Not here to down anyone on the GTO... Love the car, but happen to have a lemon. Luck of the draw. 

Anyway... Been working with their customer service toward getting a "courtesy buyback" from the AVM (sic?) and no matter how often I call, push, prod, etc., all they do is apologize and stall. 

I was hoping to NOT have to go through a lawyer, but I'm about a week out from doing that. It's been a month since I called them initially, and it's been almost a year that the car has been having electrical problems. 

Any advice? 

Thank you...


----------



## GOATGIRL (Feb 6, 2006)

Have you called General Motors directly yet?


----------



## yipching (Oct 5, 2004)

GOATGIRL said:


> Have you called General Motors directly yet?


Oh yes... They are the ones I'm working with on the buyback. 

I like this icon, it describes how I feel: :willy:


----------



## PEARL JAM (Sep 6, 2005)

What problems are you having with your GTO?


----------



## GOATGIRL (Feb 6, 2006)

yipching said:


> Oh yes... They are the ones I'm working with on the buyback.
> 
> I like this icon, it describes how I feel: :willy:


I'm sure you feel that way...I know how fustrating it must be for you right now!
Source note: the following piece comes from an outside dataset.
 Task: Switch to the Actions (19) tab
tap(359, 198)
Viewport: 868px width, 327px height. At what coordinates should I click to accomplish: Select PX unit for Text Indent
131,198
Being a dealer, I know what it's like to have a customer who is at his breaking point with a car that he's not happy with! Unfortunately, with these buy backs, they do take time...a few months to be exact. Why? I have no clue! But the red tape you have to go through is like the governments...insurmountable!!!!! All I can tell you is a lawyer is NOT going to speed up the process...hang in there and GM will make things right for you! What is GM telling you at this point?


----------



## yipching (Oct 5, 2004)

GOATGIRL said:


> What is GM telling you at this point?


Firstly, thank you for your response. It's appreciated. 

GM has told me this:

They submitted a request for a "Courtesy Buyback" to the regional AVM. After a week hhey said the AVM hadn't replied to the initial request, so they resubmitted it as "Urgent" citing safety concerns, as the problem my car has involves electrical issues with the ABS/traction control systems... 
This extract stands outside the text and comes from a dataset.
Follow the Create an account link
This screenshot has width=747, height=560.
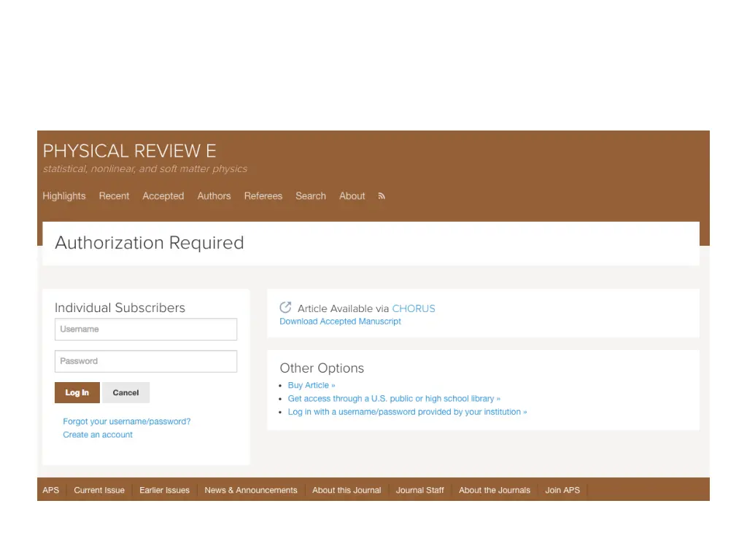click(x=98, y=435)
My main issue with them is the lack of follow-up, but otherwise I was just hoping for general insight on what options they might eventually present me...

jason


----------



## GOATGIRL (Feb 6, 2006)

Well...it does sound like they are trying to work things out for you, but they do have to review everything first. Just keep hounding them and following up with them as well. The more you speak to them, the more they will realize you are not going away! Have you been writing down all of the names and job titles of everyone you hve been in contact with?


----------



## yipching (Oct 5, 2004)

GOATGIRL said:


> Well...it does sound like they are trying to work things out for you, but they do have to review everything first. Just keep hounding them and following up with them as well. The more you speak to them, the more they will realize you are not going away! Have you been writing down all of the names and job titles of everyone you hve been in contact with?
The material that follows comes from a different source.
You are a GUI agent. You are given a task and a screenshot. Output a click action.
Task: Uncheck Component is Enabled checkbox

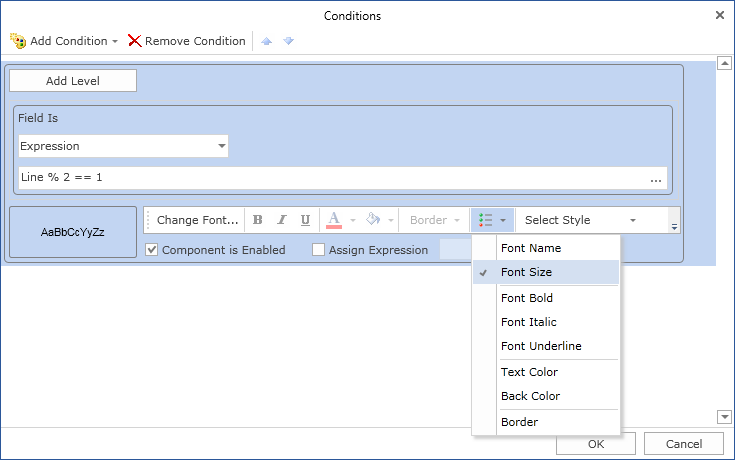(x=151, y=249)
For the most part, yes I've been logging the times I call and who I spoke to... 

And I definitely will hound them, maybe a weekly call would be just the right amount? I don't want to seem like a stalker, yet i want them to know I'm persistant!


----------



## GOATGIRL (Feb 6, 2006)

yipching said:


> For the most part, yes I've been logging the times I call and who I spoke to...
> 
> And I definitely will hound them, maybe a weekly call would be just the right amount? I don't want to seem like a stalker, yet i want them to know I'm persistant!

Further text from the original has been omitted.